- _Text block_:
---
Updated: Apr 19, 2022


This piece got away from me and now it is a beast. A musical beast from someone with minimal music knowledge. Yet, I dare to hope you enjoy it! 😅

P.S. Also enjoy an out-of-context Yoo-Know-Who, haha! (It will make sense later, if you keep reading!)


Paroma and I just recorded our Spoiled Yak all about Sisyphus (keep your eyes peeled, it’s coming soon!) where we talked about when the show hooked us—Episode 7, I told Paroma. But when an hour later, we got to talking about the soundtrack, I suddenly realised I had it all wrong. The moment Sisyphus caught me good wasn’t Episode 7—it was the end of Episode 2, at the train station, when Park Shin-hye and Jo Seung-woo nearly glimpse each other across the tracks.

The whole scene is backed by this gorgeous guitar, and that—that moment, that music—set the tone of the whole drama for me: a wistful, longing, bittersweet creature which wasn’t about a happy ending, but a fitting ending. When the very first chords of it kick in, I felt a feeling. You know what I mean, right?

And this is when I realised that that playlist in my head of haunting, captivating tracks actually has a common thread in setting the tone for a show. You see, when those first notes of what I consider the signature track kicks in, it primes my brain for FEELINGS.

I think an obvious one is fantasy romance drama, Goblin (2016). Pretty much every track used in the show was blisteringly, heartrendingly perfect, and the music admittedly does more than its fair share of the heavy-lifting for the show…but how can I begrudge it when it sounds like this? It’s the wistful piano track, Amnesia, that performs the most incredible alchemy of feelings for the show. Actually, I am not sure I can be coherent about it: it taps deep into your emotions and then carries you on this wave of heartache to the very end of the world.

Music is a huge part of storytelling on screen, but it’s not just romance and legend that are elevated by the perfect score. Thrillers rely heavily on their instrumentals, and I think they actually pack some of the best emo. Perhaps a bit of that is because they’re trying to convey urgency and foreboding as much as emotion.
---
- _Requests_:
(A) In the blog post on drama soundtracks, at what moment does the writer say Sisyphus actually hooked them?
(B) Write the next part of the blog post on drama soundtracks, starting after its final sentence.

- _Information supplied_:
---
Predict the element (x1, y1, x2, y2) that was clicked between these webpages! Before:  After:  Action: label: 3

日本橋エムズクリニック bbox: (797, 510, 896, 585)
---
- _Responses to the exercise_:
(A) At the end of Episode 2, in the train station scene where Park Shin-hye and Jo Seung-woo nearly glimpse each other across the tracks.

(B)
You know I’m a thriller junkie, right? Well, I can pin the beginning of my present thriller-hunger to one piece of music in early 2015: Was Justice Delivered? from Missing Noir: M. It was part of a triangle of thrillers I was watching at the time that just squished me to its dark bosom and never let go since. Just listen to those strings, that cello! Kim Kang-woo took this role after headlining Golden Cross (a show which just killed me—write it down as one of the best revenge melos of the last decade), and he and Park Hee-soon play reluctantly-partnered detectives chasing after some awfully gruesome crimes, in proper OCN style. But also in proper OCN style, the show is an unkept promise, ending on a ??? cliffhanger that left the central story badly unfinished. Second season? Lol nope. But was justice delivered? I’d say yes:

We’ve talked a lot about how much we love the Season 2 Overture in Stranger/Forest of Secrets. I recently rewatched Season 1, of which Overture also features as the signature score. Stranger is one of the still-rare-for-K-drama multi-season shows, and while they didn’t have to revamp the music for the new season, they did, taking an already complex, rich, orchestral piece and outdoing themselves. Just listen to the incredible fidelity and sophistication of the sound, the handpan, the Czech National Symphony Orchestra, dammit. The evolution of the Overture is a perfect mirror to the evolution of the show, as it steps up from an individual murder case in Season 1 to a string of deaths that launch them into the forest of complex systemic problems they deal with in Season 2.

Season 1:

Season 2:

But Signal (2016) is always #1 in my heart, and though the show is a time-travel thriller, the emotional architecture of the show surpasses the trappings of genre, yet it’s also the genre that heightens it, because it’s a story of impossibilities—impossible meetings, impossible feats, impossible sorrow—colliding with sudden possibility: the most harrowing junctures of a “what if” or an “if only”. And the score that accompanies this odyssey of emotion is absolutely masterful, amplifying every note of feeling it already has you drowning in.

Everything this show made me feel is captured in resin in the track, Conclusive Evidence:

More recently, I rewatched Pride and Prejudice (2014), and it is a lot like Signal in the way it’s characterised by a heavy undercurrent of sadness. Like Signal, it has a distinctive, eerie score, and though Pride and Prejudice has many more moments of levity, this track always brings us back to the core of the story: grief, loss, injustice, and a promise never to forget what we lost. This track is aptly titled Lingering Sadness:

Good Music, Bad Show?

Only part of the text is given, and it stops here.